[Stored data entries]
Content starts
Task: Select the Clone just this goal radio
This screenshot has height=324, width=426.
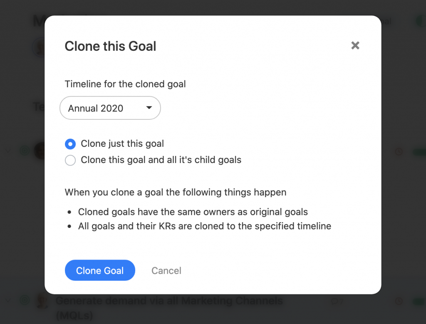Action: (x=70, y=144)
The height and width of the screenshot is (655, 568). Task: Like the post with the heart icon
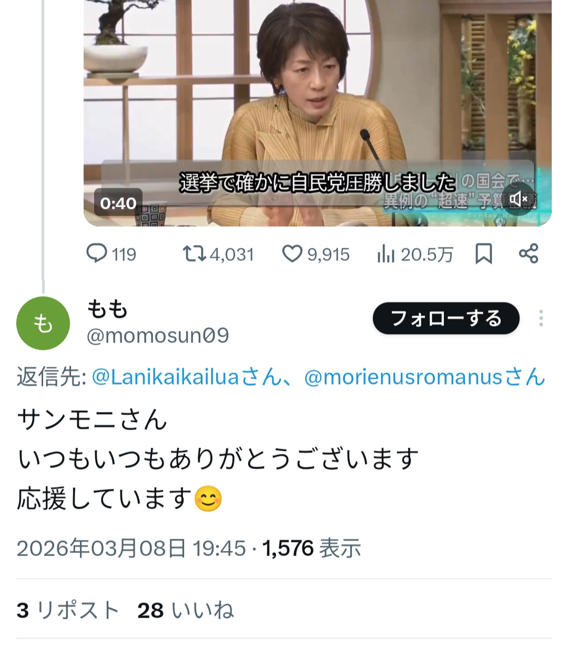(292, 254)
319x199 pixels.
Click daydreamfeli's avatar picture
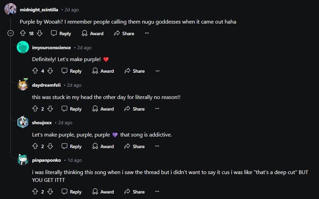[23, 85]
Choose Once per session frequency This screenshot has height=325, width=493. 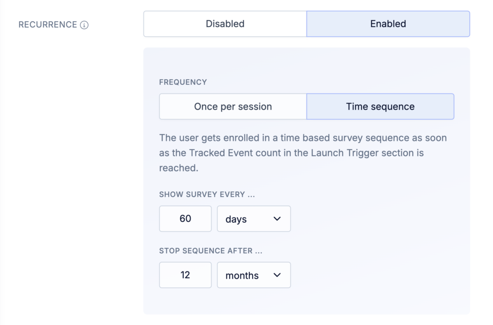(233, 107)
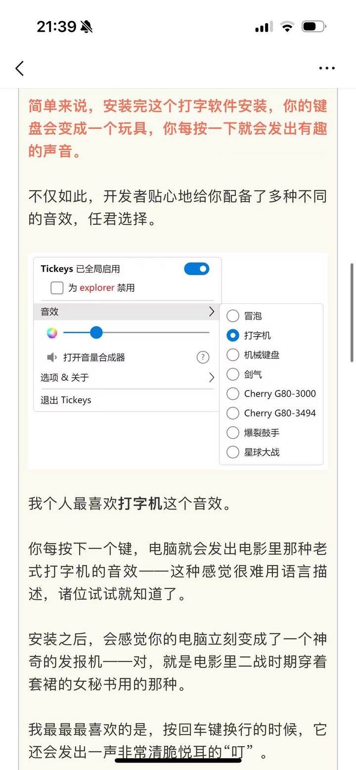
Task: Check the disable for explorer checkbox
Action: [x=57, y=288]
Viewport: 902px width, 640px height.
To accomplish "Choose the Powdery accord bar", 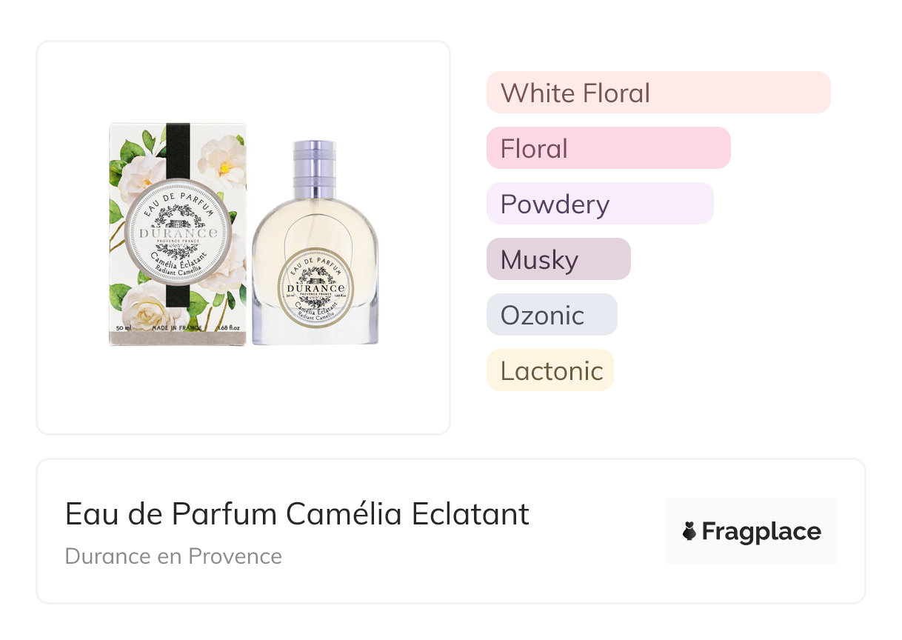I will tap(599, 204).
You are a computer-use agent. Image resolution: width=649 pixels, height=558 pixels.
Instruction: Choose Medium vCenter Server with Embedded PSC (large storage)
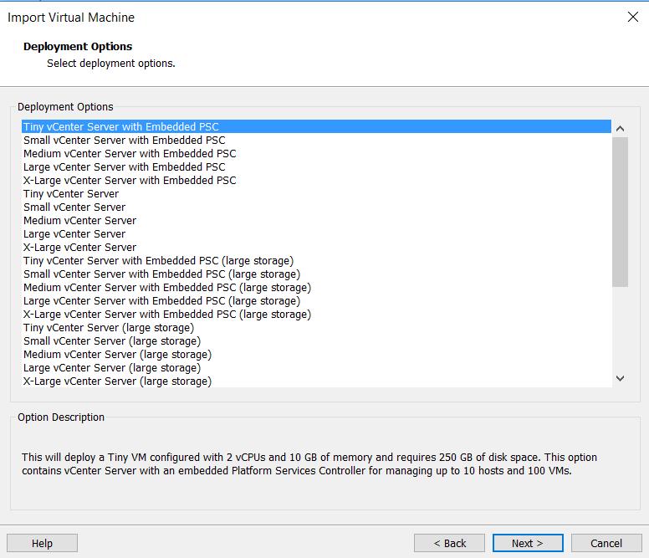316,287
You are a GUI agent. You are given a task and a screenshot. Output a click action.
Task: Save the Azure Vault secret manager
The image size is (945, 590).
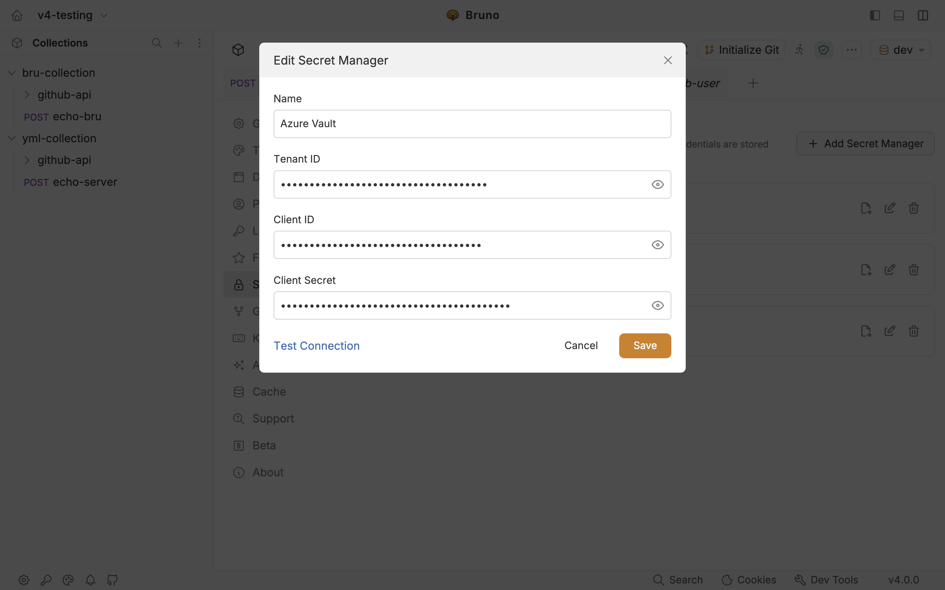click(x=645, y=346)
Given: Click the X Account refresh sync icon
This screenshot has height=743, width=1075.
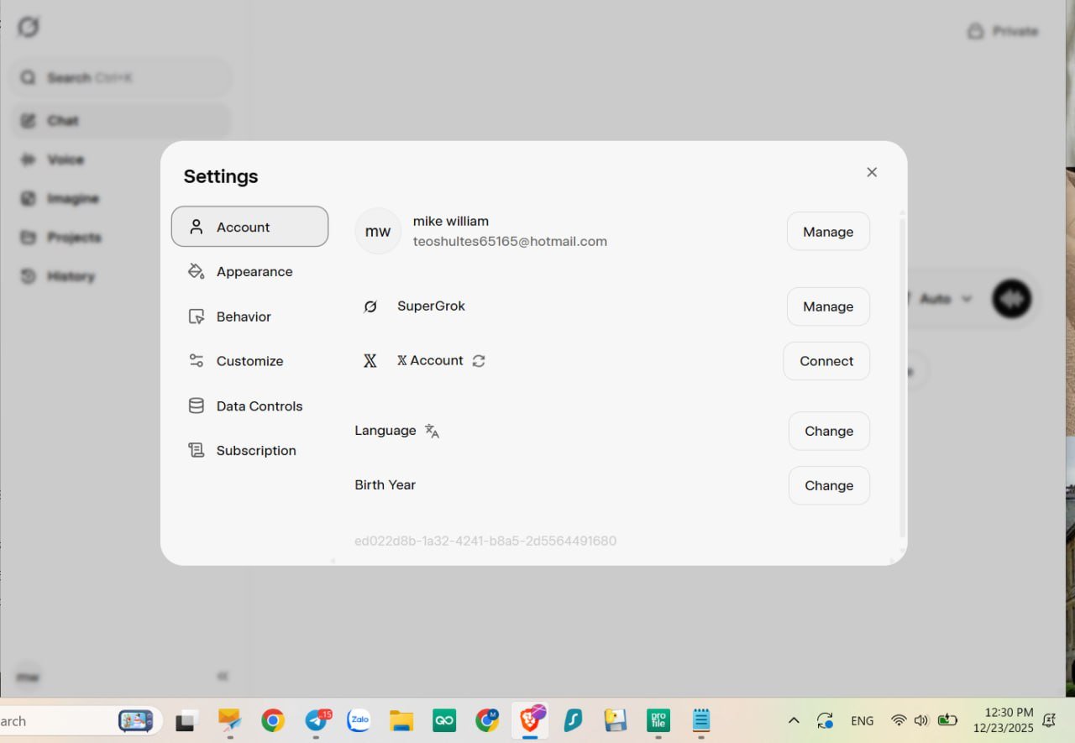Looking at the screenshot, I should 479,361.
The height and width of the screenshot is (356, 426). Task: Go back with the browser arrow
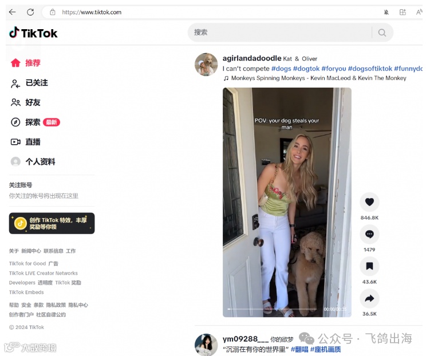[x=12, y=12]
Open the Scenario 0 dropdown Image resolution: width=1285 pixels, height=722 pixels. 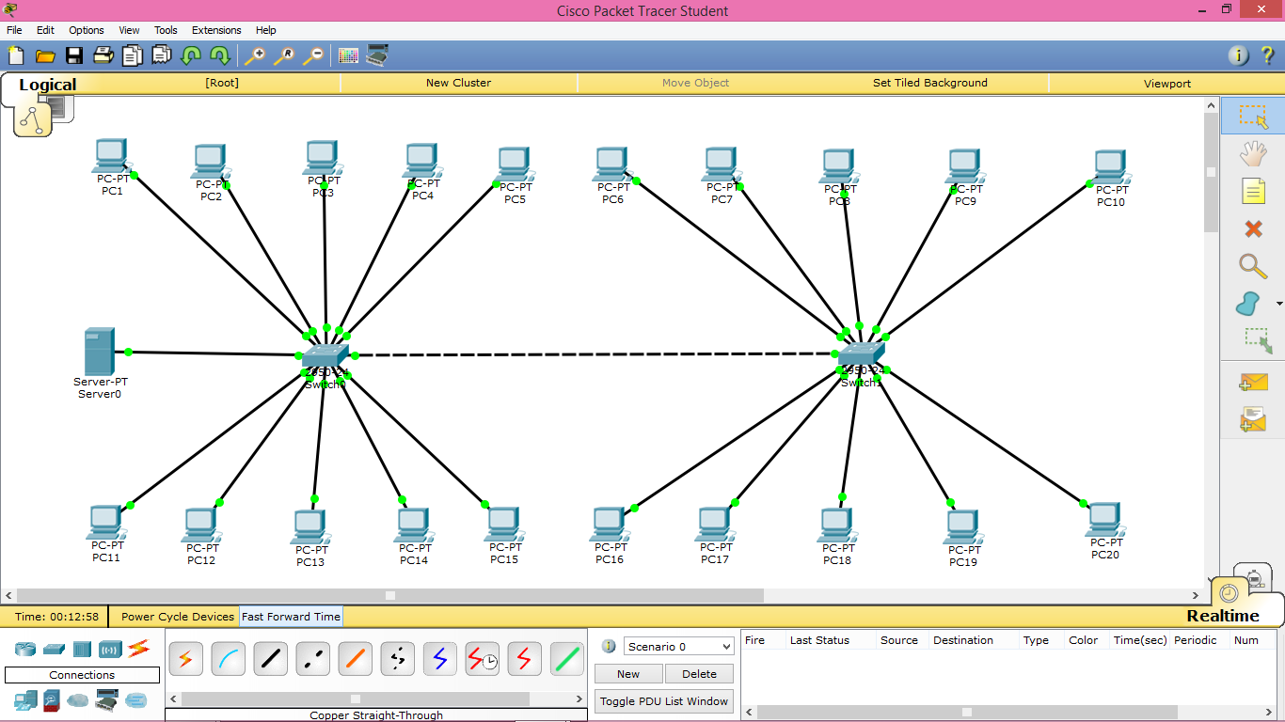677,646
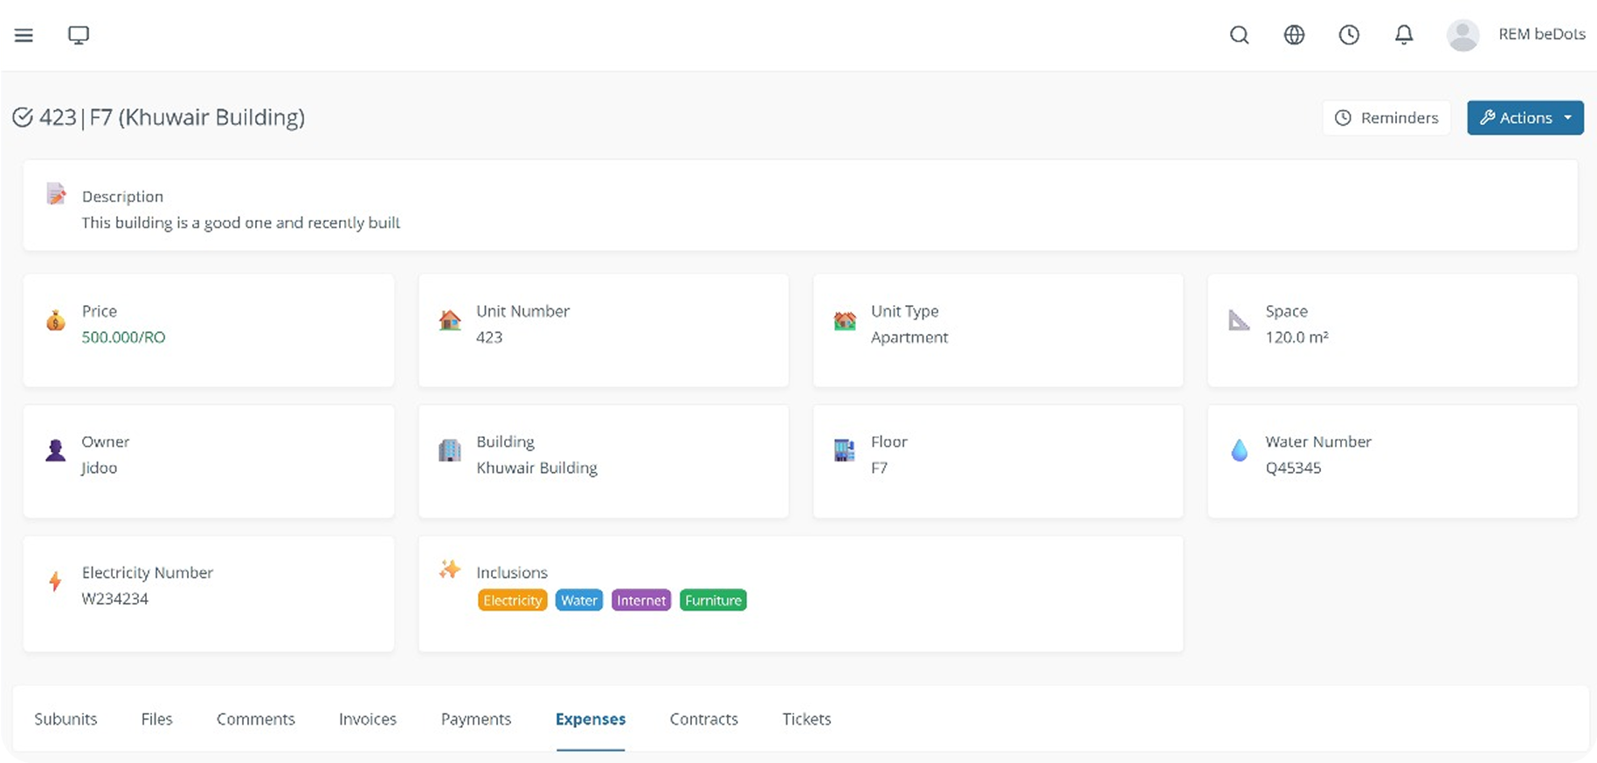Expand the Actions dropdown button

pos(1524,118)
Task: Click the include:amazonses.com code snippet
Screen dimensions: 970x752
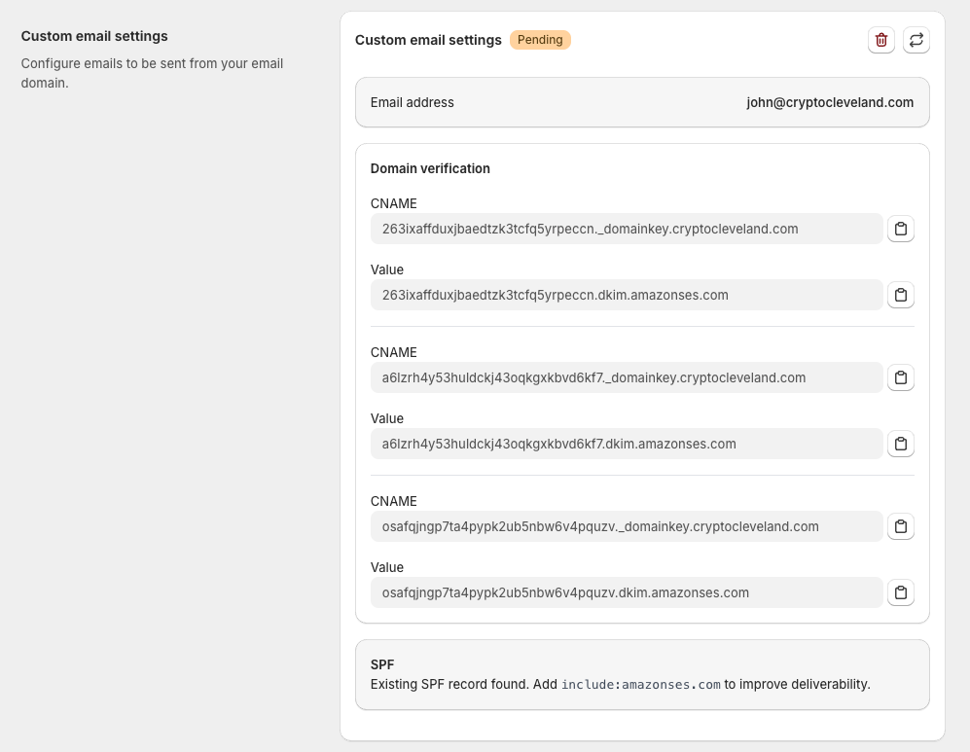Action: point(640,685)
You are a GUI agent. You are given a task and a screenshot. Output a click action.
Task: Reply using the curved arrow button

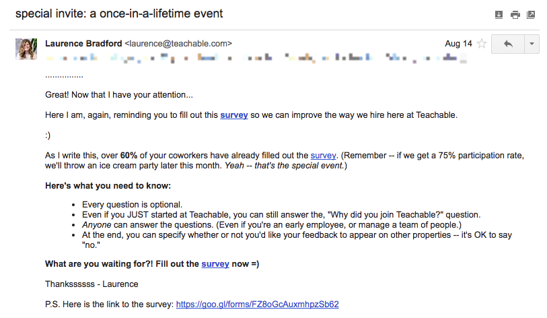tap(508, 44)
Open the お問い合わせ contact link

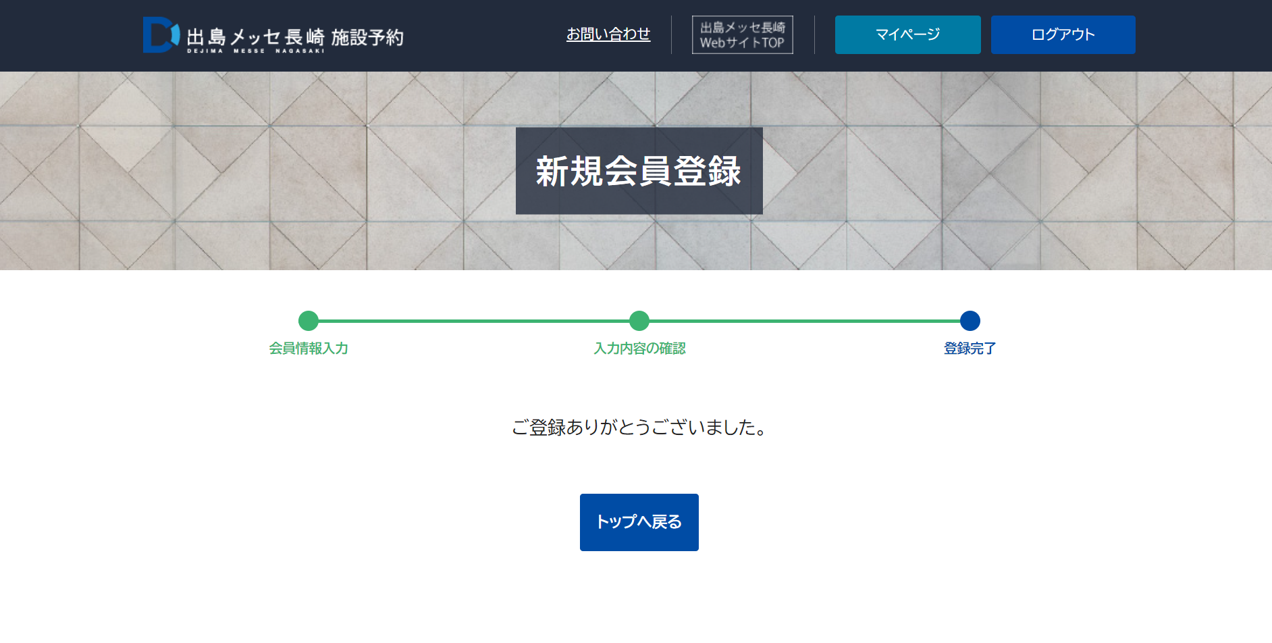(608, 34)
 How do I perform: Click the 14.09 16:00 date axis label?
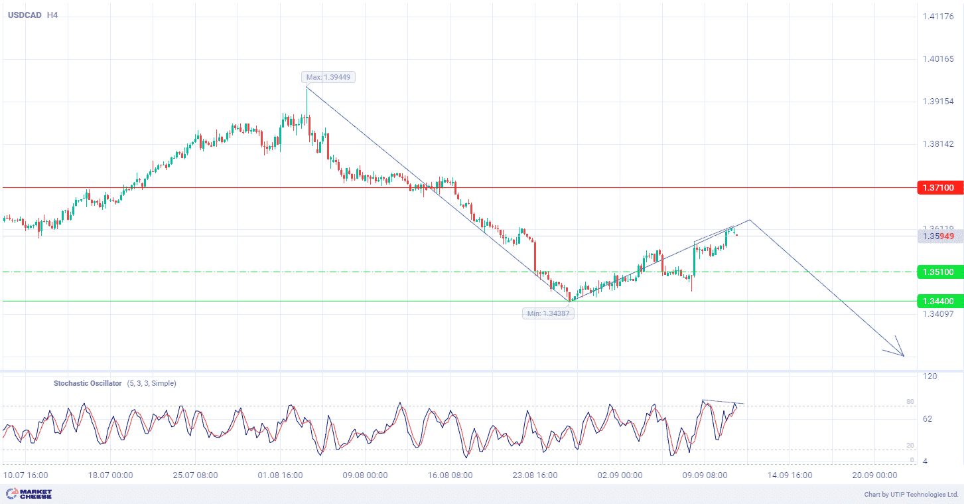tap(791, 475)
Content ends
Work task
Retype the entries above exactly. Stop after the line containing "319x199 pixels.", and omit the pictures.

Task result
Task: Select the Clone just this goal radio
This screenshot has height=324, width=426.
Action: (x=70, y=144)
The height and width of the screenshot is (655, 568). Task: Like the post with the heart icon
(292, 254)
319x199 pixels.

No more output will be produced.